Film iranien, 2h39, en salles, sortie en VOD le 2 décembre 2022.
Le précédent film de Saed Roustaee, La loi de Téhéran, débutait par une scène où l’on voyait des dizaines de policiers pourchasser impitoyablement des fumeurs de crack dans un quartier misérable. Dans Leila et des frères, on assiste, dans un des premiers plans du film, à l’intervention musclée d’une milice patronale en uniforme qui matraque les ouvriers d’une usine pour qu’ils évacuent immédiatement sans que leurs salaires soient payés. Parmi les expulsés, Alireza, pressé de s’enfuir alors que d’autres résistent et manifestent.
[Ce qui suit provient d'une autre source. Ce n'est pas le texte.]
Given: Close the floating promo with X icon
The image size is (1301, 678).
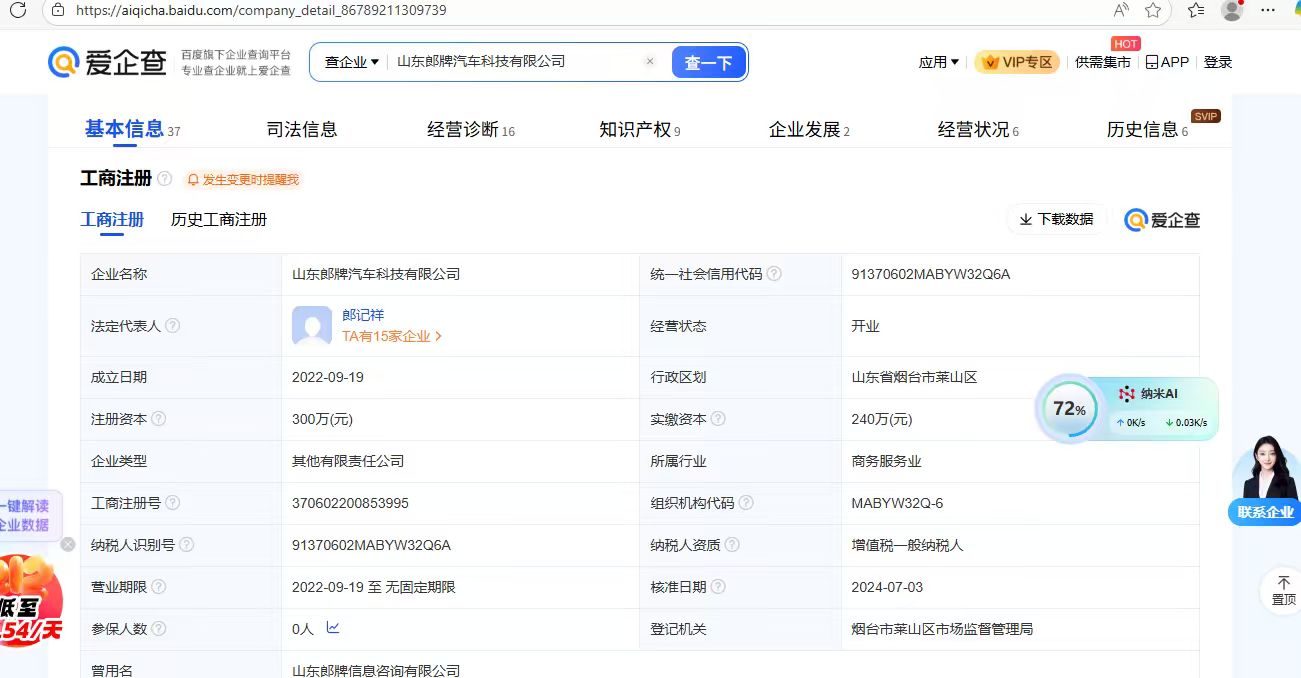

Plongée dans la société iranienne
Alireza, désormais chômeur, est un des quatre frères de Leila. Celle-ci, encore jeune, a dédié sa vie à ses parents et ses quatre frères. La famille croule sous les dettes tandis que les boulots précaires des enfants permettent tout juste de vivoter. Afin de les sortir de cette situation, une occasion se présente : acheter une boutique pour lancer une petite affaire. Chacun y met ses économies, mais ce n’est pas suffisant. Au même moment et à la surprise de tous, leur père Esmail promet une importante somme d’argent à sa communauté familiale, dont d’autres membres sont plus riches que lui et l’ont toujours méprisé, afin d’en devenir le nouveau parrain, une haute distinction de la tradition persane. Peu à peu, dans ce contexte, la famille se déchire tandis que toutes ses difficultés sont accrues par l’effondrement de la monnaie iranienne et la flambée des prix consécutives aux décisions de Trump de renforcement de l’embargo contre l’Iran.
Le film de Roustaee brasse une multitude de problèmes. Le père est un tyran mais le respect envers lui perdure chez les frères. Les femmes sont enserrées dans une société patriarcale et hypocrite. Ceux d’en bas, même s’ils ne sont parmi les plus pauvres (la famille de Leila relève plutôt d’une classe moyenne déchue), sont dans la précarité et doivent recourir à des expédients. Quant aux riches, ils s’en tirent quels que soient les aléas économiques.
Alireza, pour toucher trois mois de salaire, sera sommé avec les autres ouvriers de signer un papier où il reconnaitrait avoir reçu l’intégralité de ce qu’on lui doit (une année). Des femmes visiblement riches et bien habillées montent lentement un escalier sur les marches duquel les frères se sont assis. Ainsi va l’Iran dans ce film qui s’étire un peu trop par moment (mais contient des scènes magnifiques, notamment celle d’un mariage bourgeois) sans la vigueur de La loi de Téhéran, mais qui mérite d’être vu.